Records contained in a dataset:

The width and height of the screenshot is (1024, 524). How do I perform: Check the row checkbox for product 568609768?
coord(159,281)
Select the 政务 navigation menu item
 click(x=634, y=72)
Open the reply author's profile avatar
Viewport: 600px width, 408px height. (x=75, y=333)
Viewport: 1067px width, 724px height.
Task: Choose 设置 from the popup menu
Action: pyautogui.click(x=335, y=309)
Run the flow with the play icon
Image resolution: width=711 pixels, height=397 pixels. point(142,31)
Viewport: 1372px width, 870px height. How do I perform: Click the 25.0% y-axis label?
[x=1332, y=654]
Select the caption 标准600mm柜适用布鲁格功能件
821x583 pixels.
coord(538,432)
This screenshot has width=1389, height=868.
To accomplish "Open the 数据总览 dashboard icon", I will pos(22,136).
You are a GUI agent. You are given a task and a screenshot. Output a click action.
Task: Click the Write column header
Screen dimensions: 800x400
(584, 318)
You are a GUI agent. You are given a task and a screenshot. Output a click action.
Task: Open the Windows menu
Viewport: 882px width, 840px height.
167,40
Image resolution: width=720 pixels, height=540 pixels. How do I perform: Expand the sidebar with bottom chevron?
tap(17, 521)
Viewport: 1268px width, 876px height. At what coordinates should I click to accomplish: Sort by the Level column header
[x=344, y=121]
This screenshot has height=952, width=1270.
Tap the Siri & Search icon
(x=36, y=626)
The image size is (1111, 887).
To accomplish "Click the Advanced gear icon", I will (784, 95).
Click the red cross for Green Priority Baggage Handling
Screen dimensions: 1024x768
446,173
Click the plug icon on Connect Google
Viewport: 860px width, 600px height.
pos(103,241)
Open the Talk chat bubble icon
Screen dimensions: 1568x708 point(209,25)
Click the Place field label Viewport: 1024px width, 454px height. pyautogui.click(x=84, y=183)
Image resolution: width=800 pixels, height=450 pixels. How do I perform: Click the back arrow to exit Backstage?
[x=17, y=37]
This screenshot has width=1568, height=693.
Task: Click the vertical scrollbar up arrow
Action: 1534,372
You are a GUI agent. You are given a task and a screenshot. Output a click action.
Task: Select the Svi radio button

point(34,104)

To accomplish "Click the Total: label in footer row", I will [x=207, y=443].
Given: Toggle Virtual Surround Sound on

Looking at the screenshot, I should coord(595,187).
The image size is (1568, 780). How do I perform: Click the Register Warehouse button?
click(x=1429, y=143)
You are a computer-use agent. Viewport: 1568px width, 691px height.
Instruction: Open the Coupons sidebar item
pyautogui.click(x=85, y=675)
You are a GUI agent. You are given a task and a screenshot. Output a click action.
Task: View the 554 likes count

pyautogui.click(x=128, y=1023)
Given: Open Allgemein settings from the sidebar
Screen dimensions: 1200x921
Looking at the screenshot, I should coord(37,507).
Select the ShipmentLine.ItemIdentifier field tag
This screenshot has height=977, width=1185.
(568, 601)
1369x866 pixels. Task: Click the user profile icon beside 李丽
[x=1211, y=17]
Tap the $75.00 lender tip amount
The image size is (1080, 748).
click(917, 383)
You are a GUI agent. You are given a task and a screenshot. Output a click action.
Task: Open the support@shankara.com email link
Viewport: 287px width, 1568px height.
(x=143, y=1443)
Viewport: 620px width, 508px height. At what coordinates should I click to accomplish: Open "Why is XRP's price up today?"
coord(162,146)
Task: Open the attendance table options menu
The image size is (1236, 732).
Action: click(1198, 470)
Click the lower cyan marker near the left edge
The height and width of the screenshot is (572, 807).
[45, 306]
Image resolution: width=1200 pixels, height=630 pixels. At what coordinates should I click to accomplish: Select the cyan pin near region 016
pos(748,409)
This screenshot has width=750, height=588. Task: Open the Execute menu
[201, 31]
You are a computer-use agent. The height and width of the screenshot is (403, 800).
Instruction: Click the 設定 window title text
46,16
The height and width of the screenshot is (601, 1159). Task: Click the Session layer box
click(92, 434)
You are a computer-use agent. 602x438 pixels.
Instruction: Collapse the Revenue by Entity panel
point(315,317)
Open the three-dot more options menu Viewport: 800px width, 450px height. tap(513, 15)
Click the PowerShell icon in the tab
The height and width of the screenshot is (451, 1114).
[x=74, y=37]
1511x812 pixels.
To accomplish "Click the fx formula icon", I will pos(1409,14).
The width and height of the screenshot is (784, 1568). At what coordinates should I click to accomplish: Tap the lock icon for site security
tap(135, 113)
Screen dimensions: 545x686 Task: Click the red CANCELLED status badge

WHAT IS EXPECTED —
Filter the data for the string "field". Copy each matching line.

RESULT BELOW —
Click the Place field label Viewport: 1024px width, 454px height. pyautogui.click(x=84, y=183)
Select the ShipmentLine.ItemIdentifier field tag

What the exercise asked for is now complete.